Lorsque les motifs ont été demandés et donnés par l’employeur, l’article 10 de la C.C.T. n° 109 du 12 février 2014 prévoit un partage subtil de la charge de la preuve : l’employeur doit démontrer que les motifs du licenciement sont avérés et que ceux-ci ont bien été à l’origine de la décision de licenciement alors que le travailleur doit établir le caractère manifestement déraisonnable du licenciement fondé sur de tels motifs. Ainsi, ne peut être considéré comme un licenciement manifestement déraisonnable au sens de la CCT n°109 le licenciement fondé sur des motifs liés au comportement du travailleur et dont celui-ci n’établit pas qu’il n’aurait jamais été décidé par un employeur normal et raisonnable.
Il n’est pas requis, au stade de la demande de motivation, que la preuve des motifs invoqués soit apportée par l’employeur sous peine d’anticiper le débat judiciaire.
Il ne suffit pas d’apporter la preuve de l’existence d’un motif qui aurait pu justifier le licenciement. Encore faut-il que le motif démontré soit celui qui a réellement présidé à la décision de l’employeur.
Lorsque l’employeur a communiqué les motifs du licenciement au travailleur, l’on se trouve dans le cadre du principe actori incumbit probatio, soit de l’article 1315, alinéa 1er, du Code civil. Si les motifs n’ont pas été communiqués et qu’ils ont été demandés, l’employeur doit apporter la preuve à la fois du motif et du fait que celui-ci n’est pas manifestement déraisonnable. Il y a un renversement de la charge de la preuve, le licenciement étant présumé non fondé sur un motif valable au sens de la C.C.T. n° 109.
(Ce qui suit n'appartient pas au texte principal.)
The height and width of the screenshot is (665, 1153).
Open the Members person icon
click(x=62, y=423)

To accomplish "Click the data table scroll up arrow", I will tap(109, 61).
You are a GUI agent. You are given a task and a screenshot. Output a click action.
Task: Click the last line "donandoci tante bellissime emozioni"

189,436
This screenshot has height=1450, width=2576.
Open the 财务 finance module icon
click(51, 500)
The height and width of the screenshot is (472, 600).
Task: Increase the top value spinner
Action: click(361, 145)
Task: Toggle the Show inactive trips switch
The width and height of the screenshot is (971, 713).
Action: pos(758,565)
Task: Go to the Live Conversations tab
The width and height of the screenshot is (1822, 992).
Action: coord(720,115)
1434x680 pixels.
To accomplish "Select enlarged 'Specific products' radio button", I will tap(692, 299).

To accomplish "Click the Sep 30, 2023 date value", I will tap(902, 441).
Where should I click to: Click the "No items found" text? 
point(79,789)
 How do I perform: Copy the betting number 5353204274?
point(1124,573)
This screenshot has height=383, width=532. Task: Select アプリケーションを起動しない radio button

Enfin, si le travailleur n’a pas demandé les motifs et qu’il n’a pas reçu ceux-ci spontanément, il doit établir non seulement les éléments qui indiquent le caractère manifestement déraisonnable du motif, mais, en outre, il doit apporter la preuve du motif du congé lui-même.
(Décision commentée)
Dans le cadre du contrôle du motif du licenciement tel qu’organisé par la C.C.T. n° 109, trois hypothèses peuvent se présenter, ayant une incidence sur les règles en matière de charge de la preuve, étant (i) celle où l’employeur a communiqué les motifs de licenciement, (ii) celle où il ne l’a pas fait alors que le travailleur a demandé cette communication et (iii) celle où le travailleur n’a pas fait la demande.
Dans la première hypothèse, l’employeur doit apporter la preuve du motif avancé et le travailleur peut apporter la preuve que celui-ci ne constitue pas la véritable cause du licenciement. Si par contre les motifs n’ont pas été donnés alors qu’ils ont été demandés, l’employeur devra prouver les motifs et également établir qu’ils ne sont pas manifestement déraisonnables. S’ils n’ont pas été demandés, le travailleur doit prouver le motif du licenciement et établir les éléments qui indiquent que celui-ci est manifestement déraisonnable.
Quant au motif lui-même, est jugée manifestement déraisonnable en l’espèce la rupture qui intervient lorsque le travailleur tente de s’expliquer sur des griefs formulés contre lui.